This is all noise when you are trying to debug more common issues than your FS being too slow.

+ also storage cost. Most vendors charge by Mb stored or span recorded.




That is why I mentioned post-filtering the recording as the alternative. Grab the full recording then filter to just the relevant results before inspection.

For that matter, why are a few hundred spans a problem? Are the visualizers that poor? I usually use function tracing where hundreds of millions to billions of spans per second are the norm and there is no difficulty managing or understanding those.


In most cases these traces are shipped over the wire to a vendor. Only that will cost $$. Then, not all vendors have tail sampling as a "free" feature. So, in many cases it's better to not record at all.


That sounds positively dystopian. Is it really that hard to dump to private/non-vendor storage for local analysis using your own tools?

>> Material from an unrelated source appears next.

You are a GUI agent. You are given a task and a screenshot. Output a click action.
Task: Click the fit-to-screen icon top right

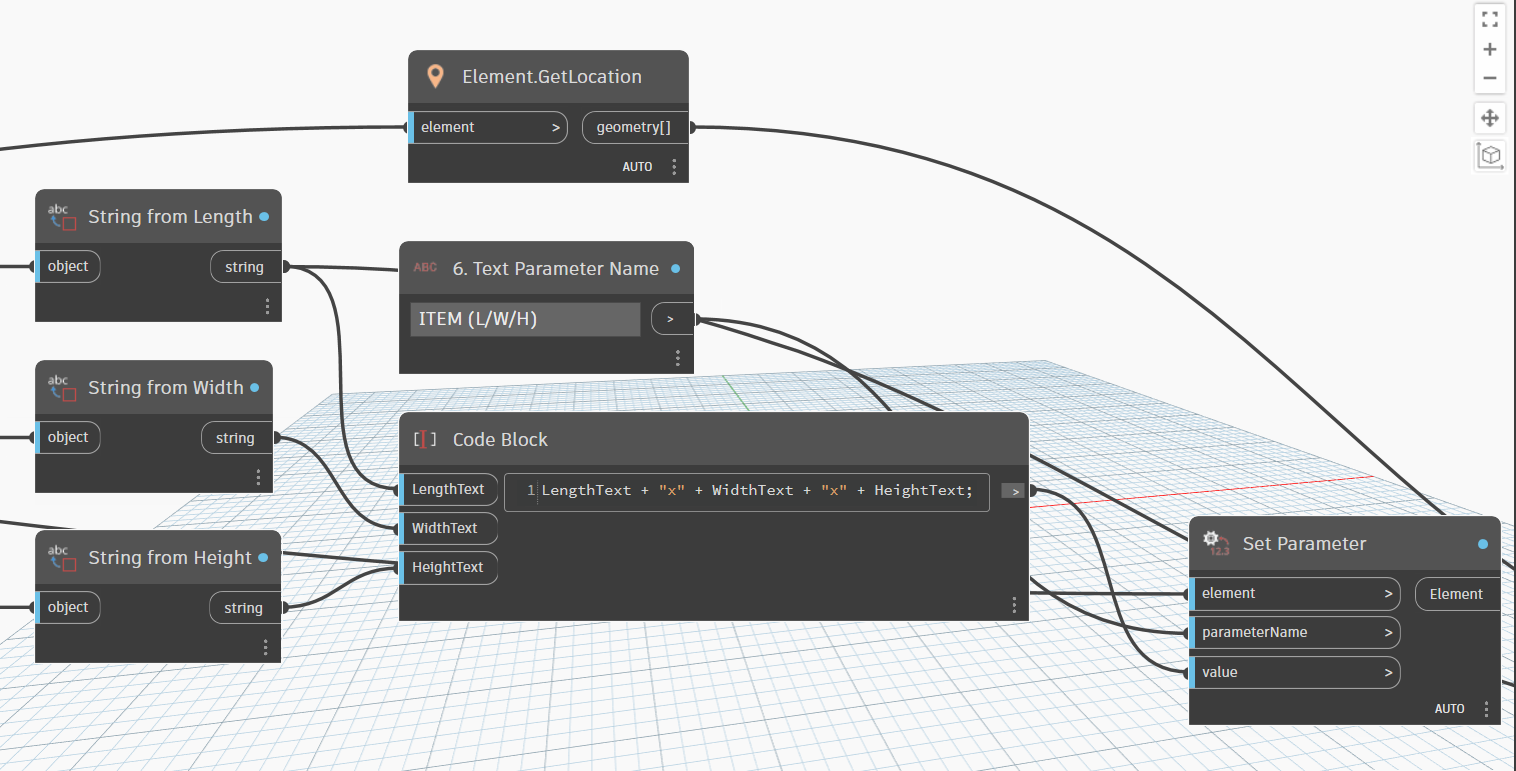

I do not do cloud or web development, so this is just totally alien. I generate multi-gigabyte logs with billions of events for just seconds of execution and get to slice them however I want when doing performance analysis. The inability to even process your own logs seems crazy.


You can absolutely dump the traces somewhere and analyze them yourself. The problem is that this falls apart with scale. You are maybe serving thousands of requests per second. Your service has a ton of instances. Capturing all trace data for all requests from all services is just difficult. Where do you store all of it? How do you quickly find what you need? It gets very annoying very fast. When you pay a vendor, you pay them to deal with this.